LegalBillReview.com recently carried out a survey to understand how in-house counsel currently manage outside counsel spending, their understanding of the tools and services now available for legal spending management, and their plans for the future. Below is an extract from the report that highlights the key findings.

 

1. Nearly three-quarters of in-house counsel are “concerned” about overspending on outside counsel. And more than a quarter of all in-house counsel surveyed are “very” concerned or “extremely concerned” about overspending.

2. Over one-half of legal departments prioritized reducing legal spending as a 2020 initiative.

3. Nearly three-quarters of in-house counsel would like to track outside counsel spending metrics, but most currently lack tools to do so.

4. Among in-house counsel who do use legal billing software, four-fifths find the tools at least somewhat effective in reducing legal spending – though significant caveats and concerns remain.

5. Seven out of ten in-house counsel would welcome a third-party legal bill review solution.

 Concluding Remarks

 Expectancy, Transparency, and Partnerships

Findings from the survey were used to facilitate separate roundtable discussions comprising General Counsel and law firm leaders. These roundtables, while delving deeper into areas of alignment as well as disconnect, also identified other pain points and areas of requisite improvement in the firm-client relationship.

 

Expectation:

• GCs discussed the importance of setting clear expectations for their outside counsel. This included the use of fireside chats as a means to quickly bring outside counsel up to speed and build long term relationships

• Law firm leaders acknowledged that firms often don’t stop and ask the question of what it is exactly that their clients want. However, difficulties were raised at synthesizing different touch points within an organization which possess their own requirements and agendas

Transparency:

• Both sides discussed the importance of transparency in the firm-client relationship. Fundamental to law firm leaders was the need for clients to be open on what they really care about. Difficulty was raised in distinguishing between a client’s desire or intention versus what a client is saying and not acting on

• GCs expressed the need for open dialogue between the client and the firm while pointing to the dangers of assuming firms understand their expectations but then being disappointed when they don’t meet them

Feedback:

• GCs expressed dissatisfaction with the lack of outside counsel that proactively ask to be reviewed post engagement. One GC identified the best firms as being those "that take conversation dialogue away and come back to me with the things that should be on my radar”

• Law firm leaders raised the concern that not all GCs want to take the time to engage in feedback while also pointing to large client and matter portfolios which can lead to difficulties in implementing client feedback programs in a systematic way

Partnerships:

• GCs acknowledged the need to understand the pressures of what it is like to work in private practice, but as part of a partnership, firms also need to understand the pressures of working in-house

• Law firm leaders discussed the importance of recognizing that both sides are ultimately in the same situation as well as the need to be open with clients about where a firm is behind and what steps the firm is taking to remedy this

 

"When clients ask us what they can do to make us better a good response would be to say to make sure that everybody on their team is going in the same direction and recognizing the value that legal departments can provide in being the liaison with the business.”


 

"The law firm is an extension of the in-house team, we are all in this together and this initiative should be about how we build a conversation.”

TASKS TO PERFORM:
- 1) Condense the paragraph of the survey report excerpt that begins "Findings from the survey were used" into a single shorter sentence that keeps its main facts.
- 2) Quote the survey report excerpt word for word between "LegalBillReview.com recently carried" and "the key findings.", inclusive.

Stored data entries:

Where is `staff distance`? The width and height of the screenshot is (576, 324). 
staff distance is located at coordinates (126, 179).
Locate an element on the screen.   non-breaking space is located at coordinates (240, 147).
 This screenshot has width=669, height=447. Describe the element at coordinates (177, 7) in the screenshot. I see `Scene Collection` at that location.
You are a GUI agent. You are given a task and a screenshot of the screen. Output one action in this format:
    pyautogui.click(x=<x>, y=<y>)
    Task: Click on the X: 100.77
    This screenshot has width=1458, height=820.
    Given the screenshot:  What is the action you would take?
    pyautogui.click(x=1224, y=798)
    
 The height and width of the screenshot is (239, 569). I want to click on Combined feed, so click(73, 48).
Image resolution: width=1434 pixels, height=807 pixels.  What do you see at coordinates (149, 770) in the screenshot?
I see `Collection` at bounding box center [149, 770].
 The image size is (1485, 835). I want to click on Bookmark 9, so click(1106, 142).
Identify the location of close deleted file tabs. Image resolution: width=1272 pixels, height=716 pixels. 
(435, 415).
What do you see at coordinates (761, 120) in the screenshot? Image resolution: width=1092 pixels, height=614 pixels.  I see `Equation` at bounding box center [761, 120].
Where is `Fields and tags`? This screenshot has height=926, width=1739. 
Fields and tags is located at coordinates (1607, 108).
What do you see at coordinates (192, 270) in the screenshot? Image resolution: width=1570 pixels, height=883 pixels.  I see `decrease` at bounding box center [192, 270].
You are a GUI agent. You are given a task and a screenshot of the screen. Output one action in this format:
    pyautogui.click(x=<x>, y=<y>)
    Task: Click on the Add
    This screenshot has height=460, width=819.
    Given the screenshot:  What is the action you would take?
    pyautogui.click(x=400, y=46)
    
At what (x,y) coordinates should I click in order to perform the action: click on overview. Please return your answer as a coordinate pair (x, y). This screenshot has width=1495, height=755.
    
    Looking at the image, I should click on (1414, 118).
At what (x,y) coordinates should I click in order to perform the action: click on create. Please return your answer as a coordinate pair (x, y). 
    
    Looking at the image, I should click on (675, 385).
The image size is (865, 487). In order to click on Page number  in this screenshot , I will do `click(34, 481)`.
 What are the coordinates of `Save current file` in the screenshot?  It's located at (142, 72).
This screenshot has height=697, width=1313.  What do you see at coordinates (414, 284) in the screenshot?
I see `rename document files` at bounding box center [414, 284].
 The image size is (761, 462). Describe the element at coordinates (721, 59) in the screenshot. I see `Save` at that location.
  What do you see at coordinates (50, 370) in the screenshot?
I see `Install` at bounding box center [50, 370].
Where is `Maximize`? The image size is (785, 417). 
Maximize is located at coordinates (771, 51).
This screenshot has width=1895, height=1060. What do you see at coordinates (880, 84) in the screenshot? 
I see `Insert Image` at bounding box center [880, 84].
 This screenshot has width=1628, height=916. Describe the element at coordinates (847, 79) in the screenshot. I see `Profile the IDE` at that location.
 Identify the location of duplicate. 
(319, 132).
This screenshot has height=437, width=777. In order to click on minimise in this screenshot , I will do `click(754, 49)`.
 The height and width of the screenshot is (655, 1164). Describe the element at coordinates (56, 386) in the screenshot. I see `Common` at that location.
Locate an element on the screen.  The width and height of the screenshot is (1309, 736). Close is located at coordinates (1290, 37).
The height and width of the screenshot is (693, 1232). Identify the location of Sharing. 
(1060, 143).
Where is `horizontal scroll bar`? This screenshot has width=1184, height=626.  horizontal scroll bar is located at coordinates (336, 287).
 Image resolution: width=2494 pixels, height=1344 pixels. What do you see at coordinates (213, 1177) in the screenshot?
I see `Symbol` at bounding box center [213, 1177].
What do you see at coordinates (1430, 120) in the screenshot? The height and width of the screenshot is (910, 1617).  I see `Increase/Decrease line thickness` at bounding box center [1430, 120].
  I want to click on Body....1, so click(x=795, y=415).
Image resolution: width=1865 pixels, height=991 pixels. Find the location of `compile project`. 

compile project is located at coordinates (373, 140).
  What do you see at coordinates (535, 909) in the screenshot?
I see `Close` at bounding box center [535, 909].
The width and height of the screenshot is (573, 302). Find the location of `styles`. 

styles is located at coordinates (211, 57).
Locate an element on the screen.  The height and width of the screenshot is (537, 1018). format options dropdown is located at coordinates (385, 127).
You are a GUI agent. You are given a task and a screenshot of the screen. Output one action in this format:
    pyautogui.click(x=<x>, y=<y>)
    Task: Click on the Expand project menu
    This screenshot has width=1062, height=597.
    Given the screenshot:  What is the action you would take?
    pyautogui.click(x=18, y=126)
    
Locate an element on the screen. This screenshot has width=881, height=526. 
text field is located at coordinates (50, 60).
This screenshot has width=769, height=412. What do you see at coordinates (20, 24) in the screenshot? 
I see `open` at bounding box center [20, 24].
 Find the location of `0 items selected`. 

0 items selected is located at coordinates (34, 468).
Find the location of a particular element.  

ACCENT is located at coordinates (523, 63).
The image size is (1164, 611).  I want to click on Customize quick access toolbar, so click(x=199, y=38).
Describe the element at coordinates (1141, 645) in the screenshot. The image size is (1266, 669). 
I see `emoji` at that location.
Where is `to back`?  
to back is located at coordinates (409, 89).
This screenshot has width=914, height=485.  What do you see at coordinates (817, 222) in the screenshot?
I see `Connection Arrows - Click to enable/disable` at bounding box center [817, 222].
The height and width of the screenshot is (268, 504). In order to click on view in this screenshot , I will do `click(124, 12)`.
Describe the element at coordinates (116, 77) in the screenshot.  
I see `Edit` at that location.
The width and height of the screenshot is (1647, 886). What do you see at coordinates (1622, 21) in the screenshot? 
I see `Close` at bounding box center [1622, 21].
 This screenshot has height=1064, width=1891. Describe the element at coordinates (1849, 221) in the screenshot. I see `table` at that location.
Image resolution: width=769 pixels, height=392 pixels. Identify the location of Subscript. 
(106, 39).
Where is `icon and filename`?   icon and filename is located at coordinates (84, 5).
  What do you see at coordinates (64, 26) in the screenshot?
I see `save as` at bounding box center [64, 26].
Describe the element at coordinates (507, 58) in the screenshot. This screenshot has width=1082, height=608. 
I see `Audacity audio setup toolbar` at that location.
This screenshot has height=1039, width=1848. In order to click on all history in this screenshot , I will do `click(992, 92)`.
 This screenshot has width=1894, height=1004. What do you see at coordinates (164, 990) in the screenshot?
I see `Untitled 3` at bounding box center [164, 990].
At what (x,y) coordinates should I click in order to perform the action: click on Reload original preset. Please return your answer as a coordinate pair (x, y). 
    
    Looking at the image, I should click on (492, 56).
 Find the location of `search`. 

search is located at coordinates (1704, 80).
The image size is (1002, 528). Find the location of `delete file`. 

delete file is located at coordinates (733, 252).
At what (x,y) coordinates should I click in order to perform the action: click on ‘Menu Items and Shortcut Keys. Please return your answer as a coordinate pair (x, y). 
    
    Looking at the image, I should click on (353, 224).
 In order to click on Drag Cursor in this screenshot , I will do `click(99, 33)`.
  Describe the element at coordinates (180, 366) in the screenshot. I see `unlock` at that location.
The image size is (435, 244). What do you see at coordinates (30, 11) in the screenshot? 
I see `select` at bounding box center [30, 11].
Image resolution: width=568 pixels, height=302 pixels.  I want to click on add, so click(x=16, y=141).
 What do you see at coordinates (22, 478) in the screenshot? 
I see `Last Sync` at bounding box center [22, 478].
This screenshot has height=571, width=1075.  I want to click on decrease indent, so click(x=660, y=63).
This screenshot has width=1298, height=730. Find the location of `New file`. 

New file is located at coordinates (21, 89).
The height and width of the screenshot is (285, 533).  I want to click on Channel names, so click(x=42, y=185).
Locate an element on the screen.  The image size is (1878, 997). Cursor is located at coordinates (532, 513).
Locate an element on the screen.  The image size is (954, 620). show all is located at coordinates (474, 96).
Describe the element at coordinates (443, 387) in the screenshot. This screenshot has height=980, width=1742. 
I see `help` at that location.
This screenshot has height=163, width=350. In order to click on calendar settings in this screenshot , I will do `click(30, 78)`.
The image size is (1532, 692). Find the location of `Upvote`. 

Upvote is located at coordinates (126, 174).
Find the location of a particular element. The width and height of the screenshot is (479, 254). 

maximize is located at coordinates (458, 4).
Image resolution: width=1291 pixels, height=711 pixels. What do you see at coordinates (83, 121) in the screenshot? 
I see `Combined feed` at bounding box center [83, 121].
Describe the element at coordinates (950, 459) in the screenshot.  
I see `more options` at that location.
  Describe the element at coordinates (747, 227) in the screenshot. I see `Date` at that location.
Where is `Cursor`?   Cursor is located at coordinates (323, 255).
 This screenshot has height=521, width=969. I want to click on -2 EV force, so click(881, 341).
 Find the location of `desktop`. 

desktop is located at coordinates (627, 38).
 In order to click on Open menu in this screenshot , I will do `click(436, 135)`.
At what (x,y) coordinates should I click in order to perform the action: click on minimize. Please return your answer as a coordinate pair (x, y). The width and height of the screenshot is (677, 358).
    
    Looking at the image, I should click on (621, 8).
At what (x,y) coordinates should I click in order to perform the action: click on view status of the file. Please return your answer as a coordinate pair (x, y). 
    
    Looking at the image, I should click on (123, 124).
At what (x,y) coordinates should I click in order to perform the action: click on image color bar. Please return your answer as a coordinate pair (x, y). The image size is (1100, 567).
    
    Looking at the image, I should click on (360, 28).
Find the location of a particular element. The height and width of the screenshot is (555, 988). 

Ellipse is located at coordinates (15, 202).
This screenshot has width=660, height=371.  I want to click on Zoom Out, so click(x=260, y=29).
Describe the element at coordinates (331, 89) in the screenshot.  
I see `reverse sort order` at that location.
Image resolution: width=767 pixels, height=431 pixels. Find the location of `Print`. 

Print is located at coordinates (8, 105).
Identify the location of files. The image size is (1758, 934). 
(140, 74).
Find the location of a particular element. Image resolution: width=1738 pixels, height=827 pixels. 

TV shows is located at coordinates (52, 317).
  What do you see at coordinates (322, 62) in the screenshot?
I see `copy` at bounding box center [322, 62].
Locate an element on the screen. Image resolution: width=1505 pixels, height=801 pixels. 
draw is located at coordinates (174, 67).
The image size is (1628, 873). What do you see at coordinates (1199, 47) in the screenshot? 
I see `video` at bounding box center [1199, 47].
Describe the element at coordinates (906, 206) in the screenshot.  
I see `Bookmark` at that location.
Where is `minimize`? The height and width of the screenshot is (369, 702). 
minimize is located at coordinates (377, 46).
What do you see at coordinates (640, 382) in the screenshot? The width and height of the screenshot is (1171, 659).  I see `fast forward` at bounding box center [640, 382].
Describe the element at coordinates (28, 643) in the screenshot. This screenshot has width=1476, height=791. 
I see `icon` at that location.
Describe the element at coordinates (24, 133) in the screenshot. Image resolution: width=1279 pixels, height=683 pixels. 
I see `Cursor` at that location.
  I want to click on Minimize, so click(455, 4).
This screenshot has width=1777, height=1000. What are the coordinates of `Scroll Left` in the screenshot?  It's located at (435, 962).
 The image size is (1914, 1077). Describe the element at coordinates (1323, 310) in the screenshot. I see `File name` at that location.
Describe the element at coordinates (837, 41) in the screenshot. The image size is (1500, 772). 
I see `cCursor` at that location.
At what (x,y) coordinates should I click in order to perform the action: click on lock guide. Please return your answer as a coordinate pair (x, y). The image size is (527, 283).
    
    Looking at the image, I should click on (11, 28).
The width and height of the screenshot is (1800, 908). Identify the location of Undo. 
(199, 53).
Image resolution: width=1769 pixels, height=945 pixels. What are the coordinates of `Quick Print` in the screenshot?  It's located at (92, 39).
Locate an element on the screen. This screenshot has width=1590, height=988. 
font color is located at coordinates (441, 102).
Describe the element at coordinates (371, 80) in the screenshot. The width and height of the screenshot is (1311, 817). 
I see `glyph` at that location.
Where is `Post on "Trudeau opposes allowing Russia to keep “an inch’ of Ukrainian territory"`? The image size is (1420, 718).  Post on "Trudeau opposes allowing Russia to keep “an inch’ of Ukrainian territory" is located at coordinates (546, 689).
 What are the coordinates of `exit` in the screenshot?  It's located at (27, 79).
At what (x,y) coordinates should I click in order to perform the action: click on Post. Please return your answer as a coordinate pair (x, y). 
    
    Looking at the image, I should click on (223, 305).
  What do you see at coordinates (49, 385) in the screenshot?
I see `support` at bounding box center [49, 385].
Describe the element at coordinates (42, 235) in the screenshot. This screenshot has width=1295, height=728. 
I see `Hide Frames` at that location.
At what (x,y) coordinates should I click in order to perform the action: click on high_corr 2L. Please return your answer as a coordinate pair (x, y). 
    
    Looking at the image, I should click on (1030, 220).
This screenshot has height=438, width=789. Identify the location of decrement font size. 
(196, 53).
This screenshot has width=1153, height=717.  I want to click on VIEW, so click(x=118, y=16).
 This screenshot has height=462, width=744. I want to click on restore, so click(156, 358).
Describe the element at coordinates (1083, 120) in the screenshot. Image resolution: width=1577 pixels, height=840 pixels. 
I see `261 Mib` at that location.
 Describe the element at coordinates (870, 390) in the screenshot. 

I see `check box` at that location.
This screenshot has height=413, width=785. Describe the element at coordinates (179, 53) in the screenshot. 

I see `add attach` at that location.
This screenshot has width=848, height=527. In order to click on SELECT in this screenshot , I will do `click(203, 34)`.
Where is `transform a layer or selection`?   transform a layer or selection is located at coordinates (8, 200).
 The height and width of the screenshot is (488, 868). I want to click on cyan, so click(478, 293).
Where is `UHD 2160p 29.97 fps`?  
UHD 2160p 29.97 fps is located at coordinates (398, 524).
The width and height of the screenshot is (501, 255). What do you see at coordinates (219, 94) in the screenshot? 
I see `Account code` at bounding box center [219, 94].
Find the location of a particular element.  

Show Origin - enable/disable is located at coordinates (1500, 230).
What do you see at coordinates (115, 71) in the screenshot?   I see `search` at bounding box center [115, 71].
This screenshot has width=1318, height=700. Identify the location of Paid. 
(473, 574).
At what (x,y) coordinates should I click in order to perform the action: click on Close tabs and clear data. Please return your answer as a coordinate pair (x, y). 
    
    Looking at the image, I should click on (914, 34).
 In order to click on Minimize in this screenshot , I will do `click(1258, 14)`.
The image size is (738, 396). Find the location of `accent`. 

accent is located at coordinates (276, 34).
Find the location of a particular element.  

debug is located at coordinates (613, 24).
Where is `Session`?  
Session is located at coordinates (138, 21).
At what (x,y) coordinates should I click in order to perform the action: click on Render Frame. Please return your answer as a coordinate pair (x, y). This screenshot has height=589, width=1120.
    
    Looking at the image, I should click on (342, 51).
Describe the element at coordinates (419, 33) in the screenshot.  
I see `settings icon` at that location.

YOUR WRITTEN ANSWERS:
- 1) The survey's findings shaped separate roundtables of General Counsel and law firm leaders, which explored where the two sides align and disagree and identified further pain points and needed improvements in the firm-client relationship.

- 2)
LegalBillReview.com recently carried out a survey to understand how in-house counsel currently manage outside counsel spending, their understanding of the tools and services now available for legal spending management, and their plans for the future. Below is an extract from the report that highlights the key findings.